Батюшка было захохотал, но осёкся и увлёк Антошу за собой.

—  Не пост вроде, а дитё голодное…

— Вера не покормила… — стал оправдываться Павел Платонович, вспоминая, как утром жена Вера, проспав, впопыхах собрала сумку и умчалась вести уроки литературы в местной школе, где Павел Платонович преподавал математику. Расписание уроков для молодых родителей подгадали так, чтобы кто-то из них мог оставаться «нянчить» Антошу. А вначале было слово – точнее, батюшка Платон замолвил словечко за сына с невесткой, чтобы руководство школы отнеслось к молодым родителям по-христиански.

— Вера не кормит, вера души врачует… — прокомментировал батюшка.

Павел Платонович примерил фразу сначала на «веру в Бога», затем на имя жены, попробовал оценить значение для души той и другой в(В)еры, заменив их религией и литературой, совершенно запутался и мотнул головой, отгоняя прочь игру слов. От этого беспомощного состояния его врачевали только обращения к Богу математике, в которой всё ему представлялось чётким и понятным.

Втроём они подошли к церковной трапезной, где в своё время Павлуша ёрзал на казавшейся в детстве огромной деревянной скамье. В середине девяностых именно эта церковь стала первой во всей области, которую восстановили после почти вековой опалы. Теперь же славянской стариной отдавала только деревянная трапезная, а сам храм, уже каменный, был поднят на спонсорские пожертвования в начале двадцать первого века. Строительство храма тоже требовало точной математики в расчётах — так отчего бы Павлуше не почувствовать к ней лютую приязнь?
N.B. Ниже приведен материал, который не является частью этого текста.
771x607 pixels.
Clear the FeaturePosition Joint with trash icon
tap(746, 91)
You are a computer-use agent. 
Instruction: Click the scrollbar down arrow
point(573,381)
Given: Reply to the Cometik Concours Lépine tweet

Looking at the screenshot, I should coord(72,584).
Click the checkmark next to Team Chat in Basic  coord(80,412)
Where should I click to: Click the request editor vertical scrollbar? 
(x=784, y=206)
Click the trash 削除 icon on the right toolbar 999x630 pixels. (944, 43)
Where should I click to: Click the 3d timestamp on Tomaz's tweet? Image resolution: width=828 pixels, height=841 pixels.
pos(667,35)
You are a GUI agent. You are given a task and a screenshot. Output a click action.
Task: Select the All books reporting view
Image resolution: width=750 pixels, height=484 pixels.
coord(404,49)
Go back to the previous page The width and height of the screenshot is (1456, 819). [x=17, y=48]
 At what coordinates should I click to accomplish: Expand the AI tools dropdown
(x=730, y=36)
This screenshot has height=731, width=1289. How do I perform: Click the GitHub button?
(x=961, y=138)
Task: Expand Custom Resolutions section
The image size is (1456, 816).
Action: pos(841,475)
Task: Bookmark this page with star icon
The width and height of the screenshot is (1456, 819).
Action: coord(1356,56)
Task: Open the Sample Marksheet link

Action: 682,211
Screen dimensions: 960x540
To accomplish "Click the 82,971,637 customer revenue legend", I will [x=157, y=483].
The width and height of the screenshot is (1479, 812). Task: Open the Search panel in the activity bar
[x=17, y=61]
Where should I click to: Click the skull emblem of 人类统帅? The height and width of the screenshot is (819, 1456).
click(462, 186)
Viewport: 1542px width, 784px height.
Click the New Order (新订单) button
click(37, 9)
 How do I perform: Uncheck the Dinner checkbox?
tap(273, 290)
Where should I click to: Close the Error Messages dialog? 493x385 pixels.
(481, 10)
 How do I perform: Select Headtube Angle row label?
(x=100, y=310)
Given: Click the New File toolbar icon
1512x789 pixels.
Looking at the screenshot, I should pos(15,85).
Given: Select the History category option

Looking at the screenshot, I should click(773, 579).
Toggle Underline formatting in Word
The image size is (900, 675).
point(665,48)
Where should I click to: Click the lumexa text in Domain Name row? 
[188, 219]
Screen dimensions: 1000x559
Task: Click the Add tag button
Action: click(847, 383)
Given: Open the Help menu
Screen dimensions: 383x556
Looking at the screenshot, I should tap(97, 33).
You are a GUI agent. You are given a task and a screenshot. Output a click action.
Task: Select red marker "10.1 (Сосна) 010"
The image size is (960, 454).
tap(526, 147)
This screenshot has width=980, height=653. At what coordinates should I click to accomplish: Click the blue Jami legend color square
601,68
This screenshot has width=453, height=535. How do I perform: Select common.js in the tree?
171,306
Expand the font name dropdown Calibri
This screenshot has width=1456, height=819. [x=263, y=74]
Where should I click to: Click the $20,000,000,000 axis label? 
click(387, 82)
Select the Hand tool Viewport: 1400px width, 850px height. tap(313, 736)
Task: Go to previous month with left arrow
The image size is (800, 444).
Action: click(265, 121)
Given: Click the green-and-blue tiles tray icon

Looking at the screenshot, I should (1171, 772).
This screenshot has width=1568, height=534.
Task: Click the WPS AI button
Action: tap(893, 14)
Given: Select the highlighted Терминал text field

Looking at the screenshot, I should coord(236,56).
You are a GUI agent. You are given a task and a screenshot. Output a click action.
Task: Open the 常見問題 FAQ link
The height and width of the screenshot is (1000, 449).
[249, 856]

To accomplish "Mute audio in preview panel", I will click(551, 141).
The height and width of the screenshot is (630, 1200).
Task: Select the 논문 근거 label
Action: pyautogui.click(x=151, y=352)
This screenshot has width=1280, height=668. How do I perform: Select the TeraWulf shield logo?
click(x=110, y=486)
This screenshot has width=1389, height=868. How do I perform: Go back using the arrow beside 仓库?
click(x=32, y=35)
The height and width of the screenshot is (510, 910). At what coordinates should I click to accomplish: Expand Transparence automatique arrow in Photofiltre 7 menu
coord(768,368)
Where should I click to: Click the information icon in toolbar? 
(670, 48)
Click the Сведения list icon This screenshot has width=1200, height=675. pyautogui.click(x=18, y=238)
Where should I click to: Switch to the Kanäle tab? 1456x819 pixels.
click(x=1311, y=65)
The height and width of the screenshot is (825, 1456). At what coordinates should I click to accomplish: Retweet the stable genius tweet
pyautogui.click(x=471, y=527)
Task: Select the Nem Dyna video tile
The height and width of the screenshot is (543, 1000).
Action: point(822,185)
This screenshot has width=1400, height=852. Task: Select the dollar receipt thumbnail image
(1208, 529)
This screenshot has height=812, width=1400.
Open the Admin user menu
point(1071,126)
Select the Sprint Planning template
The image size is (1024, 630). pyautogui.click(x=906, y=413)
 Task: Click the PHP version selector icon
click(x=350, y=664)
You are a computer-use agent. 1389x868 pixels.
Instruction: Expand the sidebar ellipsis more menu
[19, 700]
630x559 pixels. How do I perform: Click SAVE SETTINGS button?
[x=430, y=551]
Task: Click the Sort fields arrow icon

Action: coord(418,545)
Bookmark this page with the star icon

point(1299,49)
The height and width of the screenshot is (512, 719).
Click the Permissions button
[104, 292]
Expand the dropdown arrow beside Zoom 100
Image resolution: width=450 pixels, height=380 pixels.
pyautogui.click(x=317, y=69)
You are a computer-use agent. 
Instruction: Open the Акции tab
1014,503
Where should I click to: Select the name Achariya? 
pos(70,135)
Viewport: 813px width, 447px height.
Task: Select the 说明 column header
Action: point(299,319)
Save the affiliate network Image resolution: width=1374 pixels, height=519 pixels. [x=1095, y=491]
За трапезной поскрипывала калитка. Павел Платонович мысленно пятнадцатилетним Павлушей выскочил со двора церкви, перебежал через улицу и дальше вниз к речке. Там у ослепляюще переливающейся воды его ждала одноклассница Лида с поднятыми на макушку тёмными косичками. Лишь на висках выбивались кудри, намокшие от брызг во время купания. В середине мая не всякий решался лезть в слабо прогретую воду. «А я ранняя!» — смеялась Лидочка. Нужно сказать, что и в школе она была «ранняя». Невысокая, стройная, она раньше других одноклассниц была уже любопытно оформлена для мужского взгляда.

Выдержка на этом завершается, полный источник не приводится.